Aşağıdaki satırların hepsini hiçbir şeyini değiştirmeden aynen kopyalayın.

•••

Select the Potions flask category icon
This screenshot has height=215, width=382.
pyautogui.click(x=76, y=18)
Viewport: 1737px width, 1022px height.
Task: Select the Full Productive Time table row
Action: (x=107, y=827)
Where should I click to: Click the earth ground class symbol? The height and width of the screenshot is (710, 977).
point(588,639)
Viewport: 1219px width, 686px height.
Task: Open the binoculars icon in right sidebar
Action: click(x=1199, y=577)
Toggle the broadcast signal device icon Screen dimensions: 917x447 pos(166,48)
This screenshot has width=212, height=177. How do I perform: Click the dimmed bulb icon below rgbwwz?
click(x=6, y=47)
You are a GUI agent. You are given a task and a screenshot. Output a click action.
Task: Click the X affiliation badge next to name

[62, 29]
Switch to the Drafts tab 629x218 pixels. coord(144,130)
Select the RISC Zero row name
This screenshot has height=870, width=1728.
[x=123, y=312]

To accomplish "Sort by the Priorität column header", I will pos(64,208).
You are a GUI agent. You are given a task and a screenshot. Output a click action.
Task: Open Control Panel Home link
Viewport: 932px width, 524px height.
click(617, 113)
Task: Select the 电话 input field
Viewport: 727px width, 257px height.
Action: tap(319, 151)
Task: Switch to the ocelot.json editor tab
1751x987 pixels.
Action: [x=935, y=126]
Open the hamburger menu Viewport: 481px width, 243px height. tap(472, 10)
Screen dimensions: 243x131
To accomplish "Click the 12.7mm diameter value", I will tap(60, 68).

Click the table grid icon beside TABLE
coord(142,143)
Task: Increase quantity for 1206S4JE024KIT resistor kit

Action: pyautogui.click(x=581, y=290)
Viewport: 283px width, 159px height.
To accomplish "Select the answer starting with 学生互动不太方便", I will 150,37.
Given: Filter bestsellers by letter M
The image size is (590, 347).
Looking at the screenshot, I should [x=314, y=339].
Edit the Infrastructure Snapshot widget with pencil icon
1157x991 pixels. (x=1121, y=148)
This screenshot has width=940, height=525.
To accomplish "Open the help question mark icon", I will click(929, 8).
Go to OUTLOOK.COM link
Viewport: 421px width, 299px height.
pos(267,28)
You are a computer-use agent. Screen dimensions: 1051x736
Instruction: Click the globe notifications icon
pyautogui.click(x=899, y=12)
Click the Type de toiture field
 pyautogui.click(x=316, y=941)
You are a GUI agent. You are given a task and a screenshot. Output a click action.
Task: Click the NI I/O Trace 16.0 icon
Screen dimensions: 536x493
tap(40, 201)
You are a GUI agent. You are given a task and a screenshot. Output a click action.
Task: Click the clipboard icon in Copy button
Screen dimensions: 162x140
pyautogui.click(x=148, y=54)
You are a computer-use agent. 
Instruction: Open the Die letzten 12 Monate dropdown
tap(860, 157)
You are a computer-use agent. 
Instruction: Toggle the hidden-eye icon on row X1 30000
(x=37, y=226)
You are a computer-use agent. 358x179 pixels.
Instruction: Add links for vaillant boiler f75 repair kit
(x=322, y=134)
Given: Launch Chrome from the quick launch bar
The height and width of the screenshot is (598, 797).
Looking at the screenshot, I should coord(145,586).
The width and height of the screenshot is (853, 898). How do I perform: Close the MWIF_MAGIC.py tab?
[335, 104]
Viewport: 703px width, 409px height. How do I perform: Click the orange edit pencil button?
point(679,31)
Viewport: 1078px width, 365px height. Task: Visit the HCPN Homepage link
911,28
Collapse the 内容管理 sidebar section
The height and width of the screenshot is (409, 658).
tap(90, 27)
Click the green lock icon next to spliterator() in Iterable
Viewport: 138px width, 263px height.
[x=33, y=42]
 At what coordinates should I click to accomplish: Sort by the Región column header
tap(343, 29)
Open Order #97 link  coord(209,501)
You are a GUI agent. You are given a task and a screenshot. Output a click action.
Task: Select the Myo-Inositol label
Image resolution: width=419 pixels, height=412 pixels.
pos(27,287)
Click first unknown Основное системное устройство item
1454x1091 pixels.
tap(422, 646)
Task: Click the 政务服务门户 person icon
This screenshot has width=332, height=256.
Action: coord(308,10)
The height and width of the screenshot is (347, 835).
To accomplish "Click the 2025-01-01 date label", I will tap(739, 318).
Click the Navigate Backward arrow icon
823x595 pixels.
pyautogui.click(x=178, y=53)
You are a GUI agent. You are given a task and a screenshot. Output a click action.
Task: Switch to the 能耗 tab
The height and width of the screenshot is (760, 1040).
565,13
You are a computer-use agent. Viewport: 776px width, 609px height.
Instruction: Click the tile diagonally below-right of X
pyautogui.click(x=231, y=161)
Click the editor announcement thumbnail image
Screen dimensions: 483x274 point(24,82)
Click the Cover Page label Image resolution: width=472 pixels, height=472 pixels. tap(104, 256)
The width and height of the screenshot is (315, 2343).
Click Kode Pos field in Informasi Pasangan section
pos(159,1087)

•••

**Görev Sonucu**
Select the Potions flask category icon
This screenshot has height=215, width=382.
pyautogui.click(x=76, y=18)
Viewport: 1737px width, 1022px height.
Task: Select the Full Productive Time table row
Action: (x=107, y=827)
Where should I click to: Click the earth ground class symbol? The height and width of the screenshot is (710, 977).
point(588,639)
Viewport: 1219px width, 686px height.
Task: Open the binoculars icon in right sidebar
Action: click(x=1199, y=577)
Toggle the broadcast signal device icon Screen dimensions: 917x447 pos(166,48)
This screenshot has width=212, height=177. How do I perform: Click the dimmed bulb icon below rgbwwz?
click(x=6, y=47)
You are a GUI agent. You are given a task and a screenshot. Output a click action.
Task: Click the X affiliation badge next to name

[62, 29]
Switch to the Drafts tab 629x218 pixels. coord(144,130)
Select the RISC Zero row name
This screenshot has height=870, width=1728.
[x=123, y=312]

To accomplish "Sort by the Priorität column header", I will pos(64,208).
You are a GUI agent. You are given a task and a screenshot. Output a click action.
Task: Open Control Panel Home link
Viewport: 932px width, 524px height.
click(617, 113)
Task: Select the 电话 input field
Viewport: 727px width, 257px height.
Action: tap(319, 151)
Task: Switch to the ocelot.json editor tab
1751x987 pixels.
Action: [x=935, y=126]
Open the hamburger menu Viewport: 481px width, 243px height. tap(472, 10)
Screen dimensions: 243x131
To accomplish "Click the 12.7mm diameter value", I will tap(60, 68).

Click the table grid icon beside TABLE
coord(142,143)
Task: Increase quantity for 1206S4JE024KIT resistor kit

Action: pyautogui.click(x=581, y=290)
Viewport: 283px width, 159px height.
To accomplish "Select the answer starting with 学生互动不太方便", I will 150,37.
Given: Filter bestsellers by letter M
The image size is (590, 347).
Looking at the screenshot, I should [x=314, y=339].
Edit the Infrastructure Snapshot widget with pencil icon
1157x991 pixels. (x=1121, y=148)
This screenshot has width=940, height=525.
To accomplish "Open the help question mark icon", I will click(929, 8).
Go to OUTLOOK.COM link
Viewport: 421px width, 299px height.
pos(267,28)
You are a computer-use agent. Screen dimensions: 1051x736
Instruction: Click the globe notifications icon
pyautogui.click(x=899, y=12)
Click the Type de toiture field
 pyautogui.click(x=316, y=941)
You are a GUI agent. You are given a task and a screenshot. Output a click action.
Task: Click the NI I/O Trace 16.0 icon
Screen dimensions: 536x493
tap(40, 201)
You are a GUI agent. You are given a task and a screenshot. Output a click action.
Task: Click the clipboard icon in Copy button
Screen dimensions: 162x140
pyautogui.click(x=148, y=54)
You are a computer-use agent. 
Instruction: Open the Die letzten 12 Monate dropdown
tap(860, 157)
You are a computer-use agent. 
Instruction: Toggle the hidden-eye icon on row X1 30000
(x=37, y=226)
You are a computer-use agent. 358x179 pixels.
Instruction: Add links for vaillant boiler f75 repair kit
(x=322, y=134)
Given: Launch Chrome from the quick launch bar
The height and width of the screenshot is (598, 797).
Looking at the screenshot, I should coord(145,586).
The width and height of the screenshot is (853, 898). How do I perform: Close the MWIF_MAGIC.py tab?
[335, 104]
Viewport: 703px width, 409px height. How do I perform: Click the orange edit pencil button?
point(679,31)
Viewport: 1078px width, 365px height. Task: Visit the HCPN Homepage link
911,28
Collapse the 内容管理 sidebar section
The height and width of the screenshot is (409, 658).
tap(90, 27)
Click the green lock icon next to spliterator() in Iterable
Viewport: 138px width, 263px height.
[x=33, y=42]
 At what coordinates should I click to accomplish: Sort by the Región column header
tap(343, 29)
Open Order #97 link  coord(209,501)
You are a GUI agent. You are given a task and a screenshot. Output a click action.
Task: Select the Myo-Inositol label
Image resolution: width=419 pixels, height=412 pixels.
pos(27,287)
Click first unknown Основное системное устройство item
1454x1091 pixels.
tap(422, 646)
Task: Click the 政务服务门户 person icon
This screenshot has width=332, height=256.
Action: coord(308,10)
The height and width of the screenshot is (347, 835).
To accomplish "Click the 2025-01-01 date label", I will tap(739, 318).
Click the Navigate Backward arrow icon
823x595 pixels.
pyautogui.click(x=178, y=53)
You are a GUI agent. You are given a task and a screenshot. Output a click action.
Task: Switch to the 能耗 tab
The height and width of the screenshot is (760, 1040).
565,13
You are a computer-use agent. Viewport: 776px width, 609px height.
Instruction: Click the tile diagonally below-right of X
pyautogui.click(x=231, y=161)
Click the editor announcement thumbnail image
Screen dimensions: 483x274 point(24,82)
Click the Cover Page label Image resolution: width=472 pixels, height=472 pixels. tap(104, 256)
The width and height of the screenshot is (315, 2343).
Click Kode Pos field in Informasi Pasangan section
pos(159,1087)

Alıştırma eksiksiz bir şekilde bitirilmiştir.